Abstract:
Objective Urban production and construction projects (UPCPs) are an important product of rapid urbanization and a significant source of carbon emissions across their full life cycles. Unlike conventional building projects, UPCPs have a "dual carbon" nature. During land transformation and construction, they generate substantial emissions through intensive material consumption, surface disturbance, and energy use; during operation, however, they can function as long-term carbon sinks through vegetation-based soil and water conservation measures. Accurate assessment of their carbon budget is therefore essential for evaluating ecological performance and supporting China’s "dual carbon" strategy. However, existing studies rarely offer an integrated life-cycle framework that simultaneously incorporates the carbon effects of initial land use adjustment and the long-term sequestration benefits of vegetation. This study addresses that gap by developing a more comprehensive accounting framework for UPCPs.

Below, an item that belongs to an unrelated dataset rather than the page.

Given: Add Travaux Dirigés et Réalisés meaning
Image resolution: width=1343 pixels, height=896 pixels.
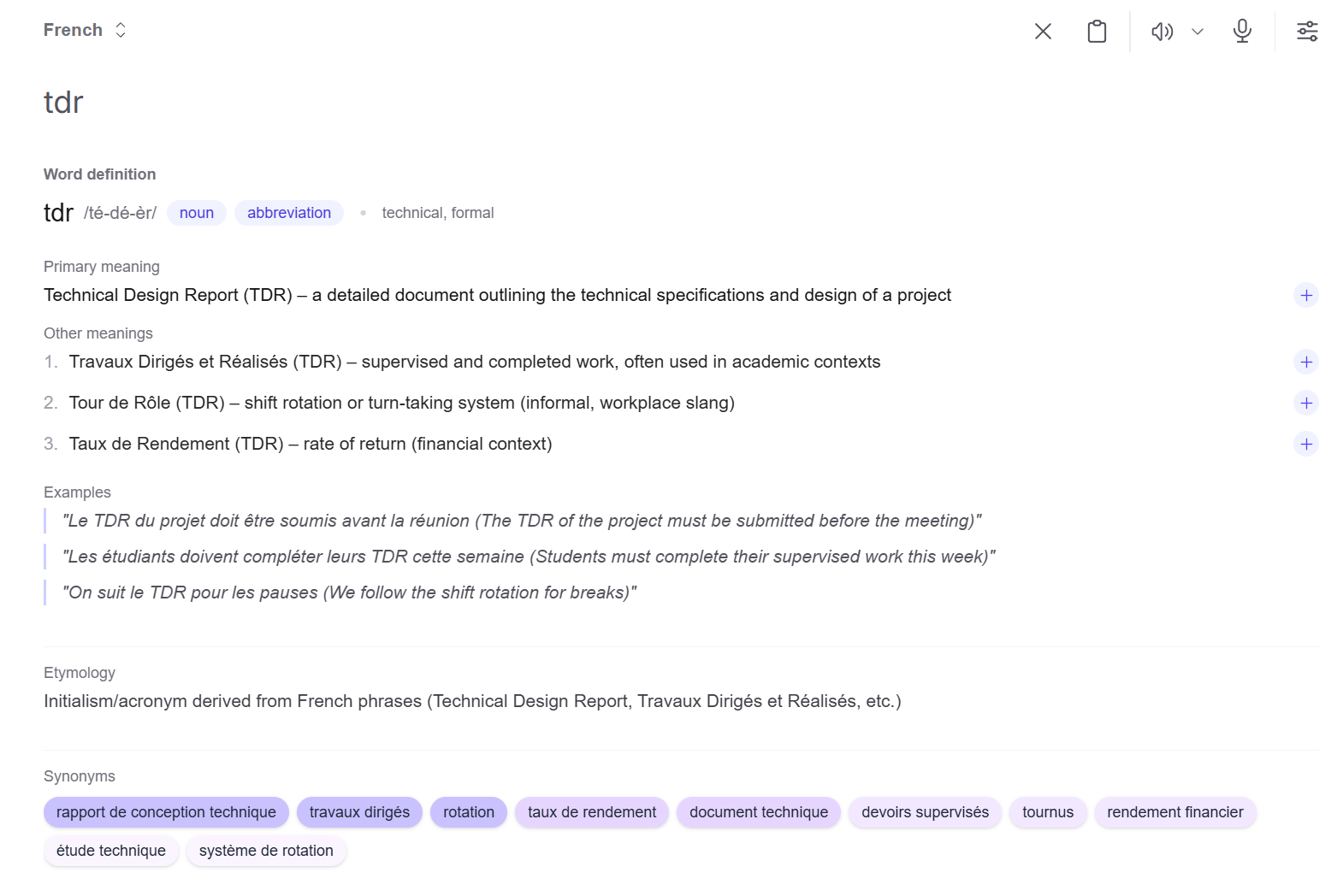Looking at the screenshot, I should click(1306, 362).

Methods This study adopted a life cycle assessment framework adjusted for land use adjustment (LCA-LUA) to quantify the carbon budget of UPCPs more accurately. The Xiba flood control embankment municipal supporting facilities and greening engineering project in Hanbin district, Ankang city, Shaanxi province, was selected as a representative case. A carbon accounting boundary was established for five stages: land use adjustment, building material production, on-site construction, operation, and demolition. Within this framework, both carbon sources and carbon sinks were explicitly quantified. Carbon sources included fossil fuel combustion, physicochemical emissions from materials, and transport-related energy consumption, while carbon sinks were primarily derived from vegetation sequestration and conservation-related ecological restoration. Emission factors were obtained from the Chinese Product Carbon Footprint Factor Database and relevant local studies. Vegetation carbon sequestration was estimated using species-specific allometric growth equations for local species, including Betula platyphylla and Prunus lannesiana. The carbon budget was then evaluated over the project’s 50-year life cycle.

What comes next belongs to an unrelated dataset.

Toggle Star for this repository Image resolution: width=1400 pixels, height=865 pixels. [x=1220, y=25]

Results Over the 50-year period, the project generated total carbon emissions of 521.06 t CO2 and total carbon sequestration of 557.09 t CO2, resulting in a net carbon sink of 36.03 t CO2. These results indicated that a well-managed UPCP could ultimately make a positive contribution to climate mitigation. Distinct stage-specific heterogeneity was observed. Building material production was the dominant emission source, contributing 287.05 t CO2, accounting for approximately 55% of the total emissions, which highlighted the high embodied carbon of hardscape materials. In contrast, the on-site construction stage accounted for only 1.6% of the total emissions. The operation stage exhibited a distinct pattern of low emissions but high sequestration: vegetation generated a cumulative carbon sink of 545.56 t CO2 over 50 years, offsetting most of the initial carbon debt. As the plant community matured, the sequestration rate gradually exceeded the emission rate, and the project was estimated to achieve carbon neutrality within the full life cycle (43.3 years). In addition, land use adjustment produced a carbon flux of −0.53 t CO2 and immediate emissions of 174.05 t CO2 associated with surface transformation, demonstrating that land conversion constituted a critical early-stage emission event.
Conclusions The LCA-LUA framework proves effective in capturing the full carbon transition of UPCPs from initial ecological disturbance to long-term ecological restoration. Although such projects can eventually achieve carbon neutrality, their payback period remains relatively long. This suggests that future urban planning and project design should move beyond a narrow focus on operational efficiency and instead adopt a coordinated strategy that combines low-carbon embodied materials with high-efficiency carbon-sink plant communities. The study provides a robust methodological basis and empirical evidence for carbon budget accounting, ecological performance evaluation, and low-carbon management of urban municipal projects.